- **The request**:
Write out the material between the lines holding "Task: Click the plus icon to add view" and "Open pejman.mandegari's profile", inclusive, with the requests kept in and 51 added to every coordinate in the answers. Leave the pictures out of your answer.

- **Record excerpts**:
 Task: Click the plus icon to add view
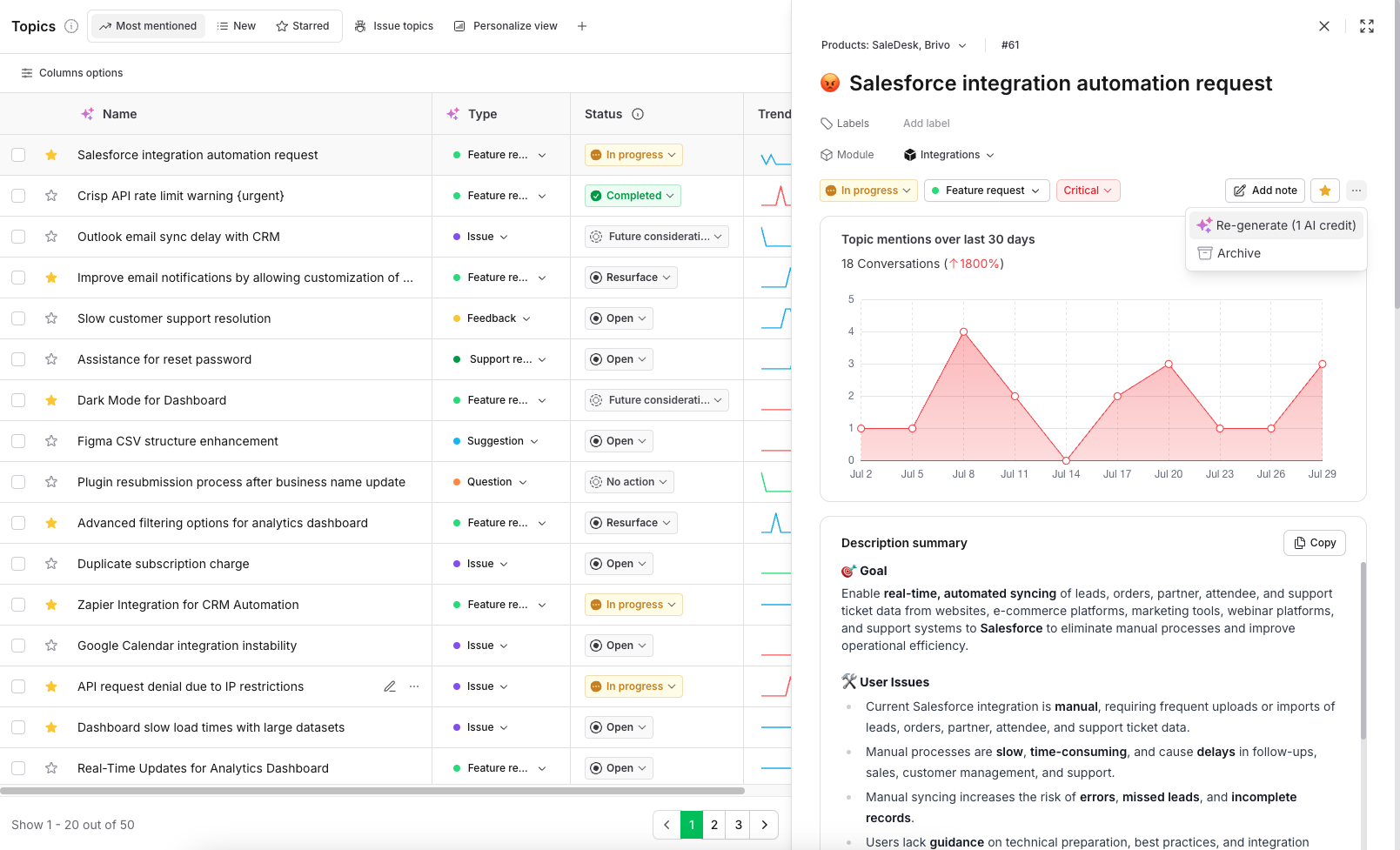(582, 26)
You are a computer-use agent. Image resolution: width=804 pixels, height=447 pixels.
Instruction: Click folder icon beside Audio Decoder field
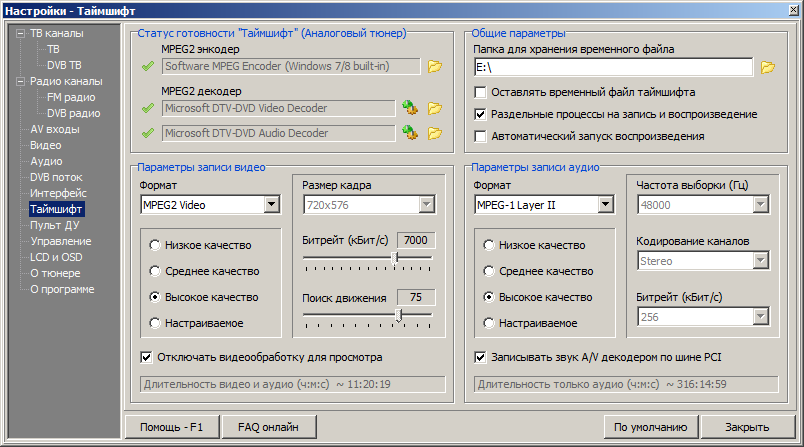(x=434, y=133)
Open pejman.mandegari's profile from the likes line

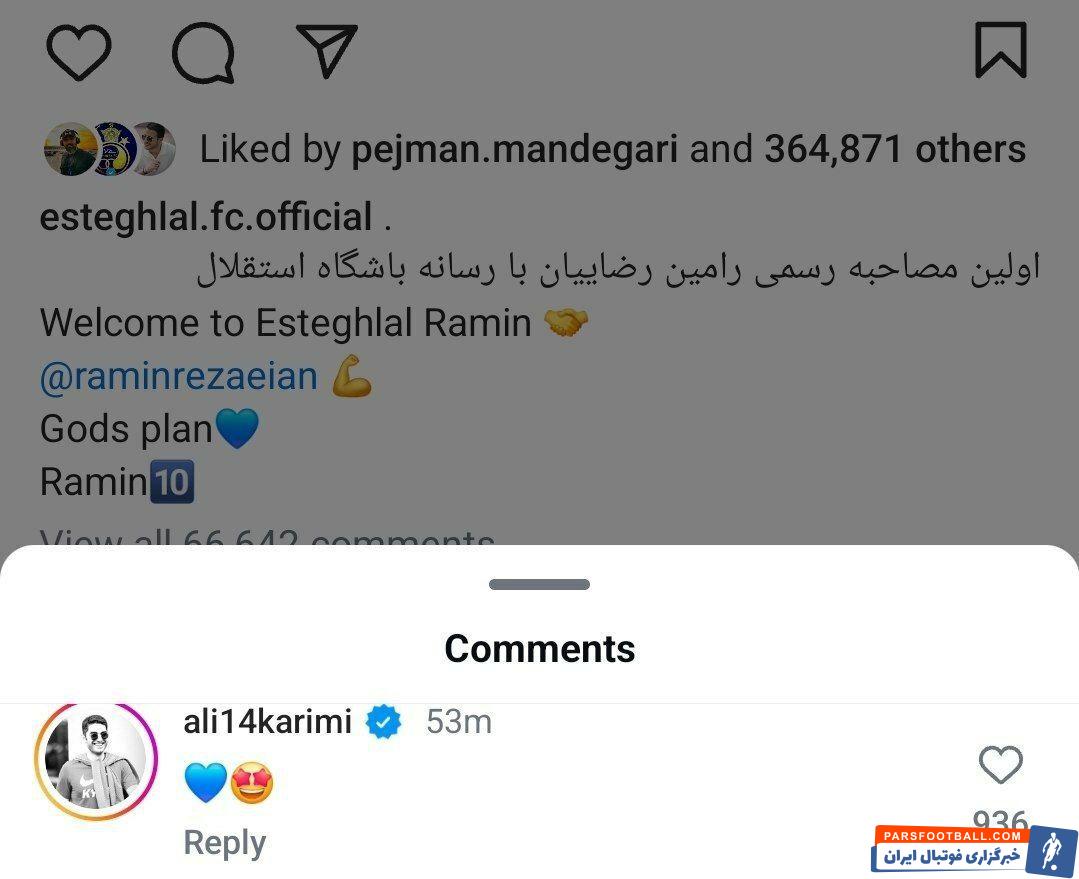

==

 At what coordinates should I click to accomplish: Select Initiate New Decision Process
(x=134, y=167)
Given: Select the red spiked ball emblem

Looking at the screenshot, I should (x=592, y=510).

- **Finished exercise**:
 Task: Click the plus icon to add view
(633, 77)
You are a computer-use agent. Image resolution: width=804 pixels, height=447 pixels.
Instruction: Click folder icon beside Audio Decoder field
(x=485, y=184)
Open pejman.mandegari's profile from the likes line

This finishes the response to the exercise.